Geoff Bland
- Full name: Geoffrey Victor Bland
- Date of birth: 26 September 1905
- Place of birth: Manly, Australia
- Date of death: 26 February 1961 (aged 55)
- Place of death: Glasgow, Scotland
- School: Manly High School St Mary's Cathedral College

Rugby union career
- Position(s): Forward

International career
- Years: Team / Apps / (Points)
- 1928–33: Australia / 8 / (0)

= Geoff Bland =

Rugby player (1905–1961)

Geoffrey Victor Bland (26 September 1905 – 26 February 1961) was an Australian international rugby union player.

==Biography==
Bland, a native of Sydney, was educated at Manly High School and St Mary's Cathedral College.

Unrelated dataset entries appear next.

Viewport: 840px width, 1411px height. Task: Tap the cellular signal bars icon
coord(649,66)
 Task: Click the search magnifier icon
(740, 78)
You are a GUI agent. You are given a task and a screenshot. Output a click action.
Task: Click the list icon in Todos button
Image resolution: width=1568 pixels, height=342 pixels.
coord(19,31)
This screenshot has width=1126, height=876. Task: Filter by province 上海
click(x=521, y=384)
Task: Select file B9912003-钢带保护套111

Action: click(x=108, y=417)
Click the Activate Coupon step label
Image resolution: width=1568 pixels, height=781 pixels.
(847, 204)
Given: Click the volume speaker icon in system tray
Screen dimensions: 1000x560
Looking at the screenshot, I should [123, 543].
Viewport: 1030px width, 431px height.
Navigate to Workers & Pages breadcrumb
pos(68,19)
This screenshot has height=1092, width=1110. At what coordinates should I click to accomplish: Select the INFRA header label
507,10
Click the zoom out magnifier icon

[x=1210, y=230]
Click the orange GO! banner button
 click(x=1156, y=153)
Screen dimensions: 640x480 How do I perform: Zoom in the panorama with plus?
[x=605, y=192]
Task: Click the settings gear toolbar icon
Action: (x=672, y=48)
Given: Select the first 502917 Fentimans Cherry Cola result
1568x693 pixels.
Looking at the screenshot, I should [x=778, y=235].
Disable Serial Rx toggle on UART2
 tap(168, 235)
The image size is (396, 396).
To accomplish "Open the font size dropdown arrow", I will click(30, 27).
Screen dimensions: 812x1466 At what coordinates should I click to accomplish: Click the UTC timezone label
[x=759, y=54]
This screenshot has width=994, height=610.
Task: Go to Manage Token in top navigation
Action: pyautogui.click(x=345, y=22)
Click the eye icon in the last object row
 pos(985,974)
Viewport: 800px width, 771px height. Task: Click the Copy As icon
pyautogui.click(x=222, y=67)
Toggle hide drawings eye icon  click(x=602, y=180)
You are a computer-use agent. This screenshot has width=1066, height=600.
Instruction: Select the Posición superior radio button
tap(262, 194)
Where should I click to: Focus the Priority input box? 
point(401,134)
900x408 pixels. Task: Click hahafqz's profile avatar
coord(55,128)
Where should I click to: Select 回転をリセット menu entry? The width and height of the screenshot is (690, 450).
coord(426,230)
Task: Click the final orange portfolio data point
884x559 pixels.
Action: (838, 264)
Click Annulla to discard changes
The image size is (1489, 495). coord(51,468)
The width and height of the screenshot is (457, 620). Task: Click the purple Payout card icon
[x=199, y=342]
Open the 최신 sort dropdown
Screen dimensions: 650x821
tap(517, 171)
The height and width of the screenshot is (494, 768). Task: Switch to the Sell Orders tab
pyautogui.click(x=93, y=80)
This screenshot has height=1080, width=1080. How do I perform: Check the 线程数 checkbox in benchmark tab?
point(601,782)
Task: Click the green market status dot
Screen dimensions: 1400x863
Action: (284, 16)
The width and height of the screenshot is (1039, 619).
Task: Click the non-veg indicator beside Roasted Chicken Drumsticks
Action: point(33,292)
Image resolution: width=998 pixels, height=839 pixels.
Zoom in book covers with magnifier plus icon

He was a surf life saver with the North Steyne Surf Lifesaving Club, regarded as one of the best sweep oarsman in New South Wales.

Primarily a lock forward, Bland was a line-out specialist and began his first-grade career with Manly in 1925. Two year later, he achieved a New South Wales call up for the eight-month long 1927–28 tour of the British Isles, France and Canada, playing six matches over the course of the trip. He was also a member of the New South Wales team that toured New Zealand in 1928 and played in a win over a NZ XV in Christchurch, which would retrospectively become his Test debut (due to the fact the Wallabies were not competing at this time). After a four-year hiatus, Bland made further Test appearances in 1932 and 1933, this time in Wallabies colours, which included matches on the 1933 tour of South Africa.

Bland relocated to Scotland at the conclusion of the South Africa tour and married his wife Eileen in 1941. During World War II, he was a lieutenant with the Irish Guards, taking part in the Battle of Anzio. He died in Glasgow in 1961 at the age of 55.